Show every line of the data where the word "name" can be found.
------------------------------------
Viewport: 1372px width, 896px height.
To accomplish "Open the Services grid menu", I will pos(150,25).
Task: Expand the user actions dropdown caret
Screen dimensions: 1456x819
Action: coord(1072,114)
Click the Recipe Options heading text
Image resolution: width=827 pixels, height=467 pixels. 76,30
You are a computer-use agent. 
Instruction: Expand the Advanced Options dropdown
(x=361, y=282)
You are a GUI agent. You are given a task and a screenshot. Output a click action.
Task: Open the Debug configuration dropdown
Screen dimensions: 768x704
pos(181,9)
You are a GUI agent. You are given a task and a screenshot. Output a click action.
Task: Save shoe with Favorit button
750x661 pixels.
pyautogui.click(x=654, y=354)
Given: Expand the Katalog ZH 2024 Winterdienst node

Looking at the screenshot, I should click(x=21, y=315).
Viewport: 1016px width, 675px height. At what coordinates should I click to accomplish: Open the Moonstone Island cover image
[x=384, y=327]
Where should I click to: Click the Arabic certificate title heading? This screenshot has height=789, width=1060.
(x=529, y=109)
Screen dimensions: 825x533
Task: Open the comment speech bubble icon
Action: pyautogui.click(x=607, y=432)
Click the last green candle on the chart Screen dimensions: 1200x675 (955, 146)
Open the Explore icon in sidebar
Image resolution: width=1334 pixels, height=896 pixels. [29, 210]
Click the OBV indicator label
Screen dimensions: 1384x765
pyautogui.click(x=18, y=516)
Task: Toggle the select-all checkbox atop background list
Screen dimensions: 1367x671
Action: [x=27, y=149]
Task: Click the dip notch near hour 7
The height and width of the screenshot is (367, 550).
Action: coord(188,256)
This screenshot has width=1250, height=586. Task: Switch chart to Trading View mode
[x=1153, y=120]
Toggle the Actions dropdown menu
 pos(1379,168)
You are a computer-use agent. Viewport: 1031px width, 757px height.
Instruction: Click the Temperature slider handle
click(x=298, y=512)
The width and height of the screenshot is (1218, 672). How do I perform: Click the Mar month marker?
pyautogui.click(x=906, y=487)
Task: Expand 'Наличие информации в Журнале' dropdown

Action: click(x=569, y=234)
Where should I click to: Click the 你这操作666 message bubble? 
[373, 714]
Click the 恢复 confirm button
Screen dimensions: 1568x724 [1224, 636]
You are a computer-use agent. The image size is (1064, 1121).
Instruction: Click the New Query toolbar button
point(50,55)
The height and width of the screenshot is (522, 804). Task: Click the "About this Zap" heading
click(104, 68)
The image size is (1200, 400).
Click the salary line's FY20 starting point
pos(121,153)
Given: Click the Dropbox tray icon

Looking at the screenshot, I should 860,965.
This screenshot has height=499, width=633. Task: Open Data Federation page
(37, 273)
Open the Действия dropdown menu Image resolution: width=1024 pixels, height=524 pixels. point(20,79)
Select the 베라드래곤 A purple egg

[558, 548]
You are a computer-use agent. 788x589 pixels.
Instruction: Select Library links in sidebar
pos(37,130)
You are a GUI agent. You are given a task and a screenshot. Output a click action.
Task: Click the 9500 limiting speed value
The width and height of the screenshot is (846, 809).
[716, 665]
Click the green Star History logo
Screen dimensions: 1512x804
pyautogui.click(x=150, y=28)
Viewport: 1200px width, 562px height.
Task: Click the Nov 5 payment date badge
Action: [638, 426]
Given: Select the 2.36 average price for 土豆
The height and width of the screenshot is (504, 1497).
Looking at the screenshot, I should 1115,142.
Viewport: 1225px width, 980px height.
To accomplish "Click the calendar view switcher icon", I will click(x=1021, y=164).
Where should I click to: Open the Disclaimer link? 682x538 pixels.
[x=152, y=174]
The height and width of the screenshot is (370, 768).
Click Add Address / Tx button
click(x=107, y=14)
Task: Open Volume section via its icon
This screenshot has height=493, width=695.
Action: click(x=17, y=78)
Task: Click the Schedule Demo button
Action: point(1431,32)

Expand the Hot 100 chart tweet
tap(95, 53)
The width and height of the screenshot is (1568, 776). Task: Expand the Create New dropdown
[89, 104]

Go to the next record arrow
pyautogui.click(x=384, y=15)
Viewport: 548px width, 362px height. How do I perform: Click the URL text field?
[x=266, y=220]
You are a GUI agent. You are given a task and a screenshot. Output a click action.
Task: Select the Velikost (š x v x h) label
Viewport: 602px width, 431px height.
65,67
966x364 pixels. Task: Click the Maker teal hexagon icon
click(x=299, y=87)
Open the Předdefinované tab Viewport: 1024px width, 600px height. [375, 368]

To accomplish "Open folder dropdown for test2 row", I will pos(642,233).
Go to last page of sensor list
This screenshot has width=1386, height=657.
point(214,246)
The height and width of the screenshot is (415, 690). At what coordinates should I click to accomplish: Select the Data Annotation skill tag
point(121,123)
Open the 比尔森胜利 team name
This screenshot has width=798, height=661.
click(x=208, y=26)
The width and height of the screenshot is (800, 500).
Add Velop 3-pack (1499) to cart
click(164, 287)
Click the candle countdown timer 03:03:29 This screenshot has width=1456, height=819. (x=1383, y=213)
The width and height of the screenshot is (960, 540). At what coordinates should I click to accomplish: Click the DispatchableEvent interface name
------------------------------------
*Result for this task*
Open the 比尔森胜利 team name
The width and height of the screenshot is (960, 540). At what coordinates should I click to accomplish: Click the DispatchableEvent interface name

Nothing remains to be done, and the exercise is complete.